**Text:**
# # # # #
Compilation album of B-sides and Rarities by Jebediah
- Released: January 2003
- Genre: Alternative rock
- Length: 78:00
- Label: Murmur
- Producer: Shaun O’Callaghan Matthew J. Dufty Lindsay Gravina Jebediah

Jebediah chronology
| Jebediah (2002) | Glee Sides and Sparities (2003) | Braxton Hicks (2004) |

= Glee Sides and Sparities =

Glee Sides and Sparities is a compilation album by Australian alternative rock band, Jebediah, released in January 2003. The compilation contains eighteen rare tracks and B-sides and the band did not record any further material with the Murmur label following its release.

Two newly released songs featured on the compilation: "Minutes" and "Pace It", a cover version of the Magic Dirt song.
# # # # #
**Given exercise 1:**
According to the album text, how many rare tracks and B-sides does the compilation contain?

Element lookup records
# # # # #
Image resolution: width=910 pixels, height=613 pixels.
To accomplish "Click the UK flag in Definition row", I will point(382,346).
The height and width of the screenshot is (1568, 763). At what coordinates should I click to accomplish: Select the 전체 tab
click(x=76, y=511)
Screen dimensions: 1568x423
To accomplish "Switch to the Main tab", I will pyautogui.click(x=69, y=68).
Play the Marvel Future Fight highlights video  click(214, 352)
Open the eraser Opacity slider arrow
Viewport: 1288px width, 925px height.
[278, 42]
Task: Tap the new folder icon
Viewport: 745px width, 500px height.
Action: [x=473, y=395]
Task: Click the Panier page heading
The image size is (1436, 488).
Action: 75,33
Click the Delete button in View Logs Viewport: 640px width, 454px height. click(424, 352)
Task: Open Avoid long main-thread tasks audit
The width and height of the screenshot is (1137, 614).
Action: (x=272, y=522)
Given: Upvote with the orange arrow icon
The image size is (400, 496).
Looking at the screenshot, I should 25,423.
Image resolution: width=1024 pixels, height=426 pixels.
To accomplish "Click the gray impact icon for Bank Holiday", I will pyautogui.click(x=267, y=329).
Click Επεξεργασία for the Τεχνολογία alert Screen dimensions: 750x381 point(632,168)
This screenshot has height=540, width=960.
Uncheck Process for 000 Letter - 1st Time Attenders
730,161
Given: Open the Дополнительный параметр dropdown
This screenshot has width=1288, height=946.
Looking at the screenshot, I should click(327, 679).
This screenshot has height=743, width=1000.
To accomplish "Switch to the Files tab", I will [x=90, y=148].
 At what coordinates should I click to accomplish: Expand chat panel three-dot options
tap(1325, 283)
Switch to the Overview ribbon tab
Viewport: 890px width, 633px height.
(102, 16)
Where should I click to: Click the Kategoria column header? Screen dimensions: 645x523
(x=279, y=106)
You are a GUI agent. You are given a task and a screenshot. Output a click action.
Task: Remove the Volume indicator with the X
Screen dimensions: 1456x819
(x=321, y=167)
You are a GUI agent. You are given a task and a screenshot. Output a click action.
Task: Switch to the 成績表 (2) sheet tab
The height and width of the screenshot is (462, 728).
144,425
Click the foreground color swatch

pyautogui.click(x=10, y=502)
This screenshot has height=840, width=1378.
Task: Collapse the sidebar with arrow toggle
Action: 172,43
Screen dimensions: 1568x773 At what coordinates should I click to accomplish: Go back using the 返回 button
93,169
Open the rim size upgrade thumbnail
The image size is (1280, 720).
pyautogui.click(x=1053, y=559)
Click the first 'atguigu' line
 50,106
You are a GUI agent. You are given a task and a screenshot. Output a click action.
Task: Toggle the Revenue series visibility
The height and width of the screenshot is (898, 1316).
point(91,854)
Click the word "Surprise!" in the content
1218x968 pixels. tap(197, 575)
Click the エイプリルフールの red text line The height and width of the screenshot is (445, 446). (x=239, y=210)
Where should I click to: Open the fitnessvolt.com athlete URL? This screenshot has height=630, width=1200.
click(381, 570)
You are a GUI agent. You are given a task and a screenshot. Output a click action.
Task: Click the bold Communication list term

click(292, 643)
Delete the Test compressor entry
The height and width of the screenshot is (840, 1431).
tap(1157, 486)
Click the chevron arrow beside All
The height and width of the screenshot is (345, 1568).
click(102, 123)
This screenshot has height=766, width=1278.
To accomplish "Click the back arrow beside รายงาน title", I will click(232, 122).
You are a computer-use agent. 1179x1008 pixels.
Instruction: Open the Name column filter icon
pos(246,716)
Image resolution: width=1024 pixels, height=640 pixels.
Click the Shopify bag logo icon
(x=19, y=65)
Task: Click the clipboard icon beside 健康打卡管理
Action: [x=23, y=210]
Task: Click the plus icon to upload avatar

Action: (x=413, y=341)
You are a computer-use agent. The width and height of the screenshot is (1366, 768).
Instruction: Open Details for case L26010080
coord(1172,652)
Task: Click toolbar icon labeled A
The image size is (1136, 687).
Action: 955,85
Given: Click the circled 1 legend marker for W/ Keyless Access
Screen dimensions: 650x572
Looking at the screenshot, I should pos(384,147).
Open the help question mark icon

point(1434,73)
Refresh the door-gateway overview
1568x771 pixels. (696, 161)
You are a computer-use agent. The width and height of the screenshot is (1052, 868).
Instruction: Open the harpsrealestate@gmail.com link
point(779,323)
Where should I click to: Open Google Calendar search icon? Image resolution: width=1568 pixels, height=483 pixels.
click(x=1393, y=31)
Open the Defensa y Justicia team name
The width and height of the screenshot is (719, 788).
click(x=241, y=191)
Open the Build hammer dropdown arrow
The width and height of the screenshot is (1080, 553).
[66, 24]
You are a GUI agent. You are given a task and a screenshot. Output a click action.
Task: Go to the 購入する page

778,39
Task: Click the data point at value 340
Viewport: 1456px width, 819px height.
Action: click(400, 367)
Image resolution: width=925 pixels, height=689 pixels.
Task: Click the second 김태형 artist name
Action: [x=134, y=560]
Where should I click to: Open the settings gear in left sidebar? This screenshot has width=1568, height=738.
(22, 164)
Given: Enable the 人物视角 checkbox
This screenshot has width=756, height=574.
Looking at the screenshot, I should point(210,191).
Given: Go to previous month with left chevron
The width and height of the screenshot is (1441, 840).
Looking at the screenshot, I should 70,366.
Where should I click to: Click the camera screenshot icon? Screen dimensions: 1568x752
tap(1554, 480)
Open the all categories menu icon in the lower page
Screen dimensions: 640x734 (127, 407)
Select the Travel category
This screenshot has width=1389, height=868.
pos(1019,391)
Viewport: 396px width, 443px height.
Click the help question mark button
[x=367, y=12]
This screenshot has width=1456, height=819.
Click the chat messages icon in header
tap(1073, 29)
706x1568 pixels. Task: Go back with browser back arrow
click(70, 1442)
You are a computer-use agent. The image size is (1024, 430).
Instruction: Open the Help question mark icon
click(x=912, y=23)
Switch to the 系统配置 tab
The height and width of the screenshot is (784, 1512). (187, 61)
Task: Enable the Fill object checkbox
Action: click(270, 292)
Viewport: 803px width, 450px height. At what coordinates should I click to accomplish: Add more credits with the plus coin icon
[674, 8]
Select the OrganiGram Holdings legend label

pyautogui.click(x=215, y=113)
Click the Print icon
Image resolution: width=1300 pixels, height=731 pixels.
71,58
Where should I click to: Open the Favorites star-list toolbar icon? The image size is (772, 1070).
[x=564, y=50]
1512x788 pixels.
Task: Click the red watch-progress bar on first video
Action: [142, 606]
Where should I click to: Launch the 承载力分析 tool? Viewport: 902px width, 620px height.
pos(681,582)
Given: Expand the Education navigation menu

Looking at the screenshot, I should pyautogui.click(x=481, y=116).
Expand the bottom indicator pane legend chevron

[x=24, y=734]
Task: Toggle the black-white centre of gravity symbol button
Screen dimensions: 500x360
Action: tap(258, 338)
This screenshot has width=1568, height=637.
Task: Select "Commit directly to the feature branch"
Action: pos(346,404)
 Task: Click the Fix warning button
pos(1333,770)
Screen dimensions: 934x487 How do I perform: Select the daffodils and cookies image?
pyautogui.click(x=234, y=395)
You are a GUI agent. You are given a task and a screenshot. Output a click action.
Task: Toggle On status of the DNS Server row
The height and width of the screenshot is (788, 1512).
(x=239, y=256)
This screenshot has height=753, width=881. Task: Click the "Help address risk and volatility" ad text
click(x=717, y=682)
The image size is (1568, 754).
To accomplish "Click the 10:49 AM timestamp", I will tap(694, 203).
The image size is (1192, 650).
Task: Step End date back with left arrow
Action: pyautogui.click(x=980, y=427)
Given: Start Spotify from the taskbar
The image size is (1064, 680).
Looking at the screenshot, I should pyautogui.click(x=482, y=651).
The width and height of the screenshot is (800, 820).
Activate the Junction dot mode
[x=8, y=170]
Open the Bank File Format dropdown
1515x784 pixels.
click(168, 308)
# # # # #
**Given exercise 2:**
Put the lines of the records between the lines holding "Where should I click to: Open the fitnessvolt.com" and "click(102, 123)", inclusive, into a Markdown table with the columns Row and Line, leaving out blank lines.

**Exercise answer 1:**
Eighteen.

**Exercise answer 2:**
| Row | Line |
|---|---|
| 1 | Where should I click to: Open the fitnessvolt.com athlete URL? This screenshot has height=630, width=1200. |
| 2 | click(381, 570) |
| 3 | You are a GUI agent. You are given a task and a screenshot. Output a click action. |
| 4 | Task: Click the bold Communication list term |
| 5 | click(292, 643) |
| 6 | Delete the Test compressor entry |
| 7 | The height and width of the screenshot is (840, 1431). |
| 8 | tap(1157, 486) |
| 9 | Click the chevron arrow beside All |
| 10 | The height and width of the screenshot is (345, 1568). |
| 11 | click(102, 123) |